К сожалению, надраться нельзя было, нельзя… но легче и легче думалось о том, что все ближние вот-вот сделаются для меня неимоверно далекими и покажутся призраками прошлого, а само оно – хотелось в это верить – превратится в новенькое, подобное только что купленной тачке, настоящее, вдруг с места рванувшее в неведомое будущее… потом снова я топтался в танго с жирафой, на которую, бешено мне завидуя и облизываясь, пялили фары чуваки из новых и явно преуспевающие урки.

Вот так, словно ничего не происходило, словно завтра ничего не произойдет, прошел тот вечер; я попросил у Г.П. разрешения свалить домой из-за чудовищной боли в висках; простился со всеми как ни в чем не бывало; жирафа уже с кем-то вальсировала; водила Михал Адамыча довез меня до дома; первым делом звякнул предкам, сказал, что полностью очухался после падучей, на днях приступаю к интересной денежной работенке.

Затем звякнул дядюшке.

«Хэллоу, дарлинг Пол, итс спикинг Вован, ай эм ол райт энд файн… все о'кей, не бзди – погрузимся, как говорит Харон».

«Кто такой этот чмо?.. из какой команды и что за блядь его крышует?»

«Дядюшка, ты очумел, у Харона не может быть крыши, он всего такого выше: перевозит людей за бугор через речку Стикс».

Так сказал я и тут же спохватился, проклиная свою бессознанку, так и рвущуюся иногда если не выболтаться, то намекнуть на то, что должно произойти… хорошо, что дядюшка был пнем дубовым в отличие от тех двух бизнесменов.

«Так бы и сказал, что поябывает человек границу на замке, а то Харон, блядь, Харон… в гробу видал я твоего Харона, а впрочем… можешь познакомить его со мной, перетрем на вась-вась что к чему, мне нужны крутые люди… сам-то как?»

«Надеюсь, что все оно – к лучшему».

Скоро, думаю, вспомнишь, дядюшка, как верны были твои слова насчет гроба; тут он вновь предложил «синхронно посотрудничать», но не с ним, а в его турагентстве, «там все заподлицо с законом» – хер подкопаешься, дядя – это тебе не Коля из «Заготскота».

«Нет уж, – говорю, – ты сам учил, что наша жизнь – тюрьма и лагерный барак, а спать в нем спокойней тому барану, который ни хера не знает и ничего не делает, верно?»

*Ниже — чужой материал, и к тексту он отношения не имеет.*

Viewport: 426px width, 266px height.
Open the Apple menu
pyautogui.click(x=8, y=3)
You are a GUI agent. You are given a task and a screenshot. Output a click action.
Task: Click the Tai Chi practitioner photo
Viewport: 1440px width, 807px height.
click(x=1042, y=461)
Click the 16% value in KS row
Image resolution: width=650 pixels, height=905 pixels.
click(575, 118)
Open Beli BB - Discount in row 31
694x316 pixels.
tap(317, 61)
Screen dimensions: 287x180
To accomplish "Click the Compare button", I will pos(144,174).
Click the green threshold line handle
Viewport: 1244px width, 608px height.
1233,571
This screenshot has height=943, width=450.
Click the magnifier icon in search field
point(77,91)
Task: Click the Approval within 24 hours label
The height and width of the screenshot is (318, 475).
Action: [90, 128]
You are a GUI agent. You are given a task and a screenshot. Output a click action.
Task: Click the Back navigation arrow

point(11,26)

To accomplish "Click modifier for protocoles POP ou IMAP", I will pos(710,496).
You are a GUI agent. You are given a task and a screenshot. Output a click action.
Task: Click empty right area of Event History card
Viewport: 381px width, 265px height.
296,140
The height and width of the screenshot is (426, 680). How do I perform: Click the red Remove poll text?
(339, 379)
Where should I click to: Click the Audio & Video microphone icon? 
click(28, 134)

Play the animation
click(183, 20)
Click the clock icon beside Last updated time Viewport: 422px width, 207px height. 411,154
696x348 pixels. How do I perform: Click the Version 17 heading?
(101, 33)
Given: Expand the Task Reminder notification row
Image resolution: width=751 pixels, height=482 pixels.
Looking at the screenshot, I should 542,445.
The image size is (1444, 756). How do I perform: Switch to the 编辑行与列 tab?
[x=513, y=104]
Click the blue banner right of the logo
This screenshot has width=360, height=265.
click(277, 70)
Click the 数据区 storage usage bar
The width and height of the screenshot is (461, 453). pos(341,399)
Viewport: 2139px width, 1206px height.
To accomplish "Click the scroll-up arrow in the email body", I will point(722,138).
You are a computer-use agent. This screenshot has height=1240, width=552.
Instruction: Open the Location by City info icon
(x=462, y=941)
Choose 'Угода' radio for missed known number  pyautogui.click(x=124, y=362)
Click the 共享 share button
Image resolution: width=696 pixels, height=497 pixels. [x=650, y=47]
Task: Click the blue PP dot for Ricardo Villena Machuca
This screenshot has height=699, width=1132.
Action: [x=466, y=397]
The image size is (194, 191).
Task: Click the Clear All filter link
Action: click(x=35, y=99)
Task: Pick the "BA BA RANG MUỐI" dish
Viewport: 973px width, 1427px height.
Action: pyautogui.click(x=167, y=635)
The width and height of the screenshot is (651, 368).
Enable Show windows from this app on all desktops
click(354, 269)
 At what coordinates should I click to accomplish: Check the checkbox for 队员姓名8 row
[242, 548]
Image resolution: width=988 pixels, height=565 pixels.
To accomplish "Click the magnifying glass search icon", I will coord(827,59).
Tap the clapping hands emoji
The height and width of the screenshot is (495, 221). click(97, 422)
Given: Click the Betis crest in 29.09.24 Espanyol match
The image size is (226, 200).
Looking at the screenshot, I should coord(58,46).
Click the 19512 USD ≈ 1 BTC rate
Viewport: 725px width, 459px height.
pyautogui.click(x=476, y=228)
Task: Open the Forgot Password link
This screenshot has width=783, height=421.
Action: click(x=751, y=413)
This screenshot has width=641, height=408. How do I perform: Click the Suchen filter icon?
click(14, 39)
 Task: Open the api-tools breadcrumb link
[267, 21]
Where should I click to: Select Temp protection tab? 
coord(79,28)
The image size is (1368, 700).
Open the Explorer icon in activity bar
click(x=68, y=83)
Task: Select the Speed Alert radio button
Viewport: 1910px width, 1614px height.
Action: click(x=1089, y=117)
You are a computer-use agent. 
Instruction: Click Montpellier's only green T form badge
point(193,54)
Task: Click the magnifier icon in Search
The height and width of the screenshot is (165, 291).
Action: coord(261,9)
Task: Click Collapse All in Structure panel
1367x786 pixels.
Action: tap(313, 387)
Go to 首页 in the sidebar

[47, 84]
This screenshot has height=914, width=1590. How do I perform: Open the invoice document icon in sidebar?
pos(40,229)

«А ты, Вован, не такой уж лох, как думают про тебя пахан с матухой, тем более мы сейчас в натуре переходим на полную цивилизацию в данных методах проектов, советов, жалоб, пожеланий и сценариев… короче, как говорит знакомый пахан, нам чужого не надо, мы и на ворованное проживем… я теперь хорошо стою, тоже выше некуда, вроде твоего Харона, разве что могу двинуть в Думу… так что в случае чего, типа проблемы с неувязками или кто под ногами мешается, чтоб мне сгнить, разберемся и отмажемся… помни: на Лобном, сука, месте перелицую на хуй того пидараса, что на тебя наедет, перестрою крысеныша в цыпленка табака и нарисую ему общечеловеческое рыло, чтоб знал, гондон, цену нефти нашей и всенародного газа на душу населения».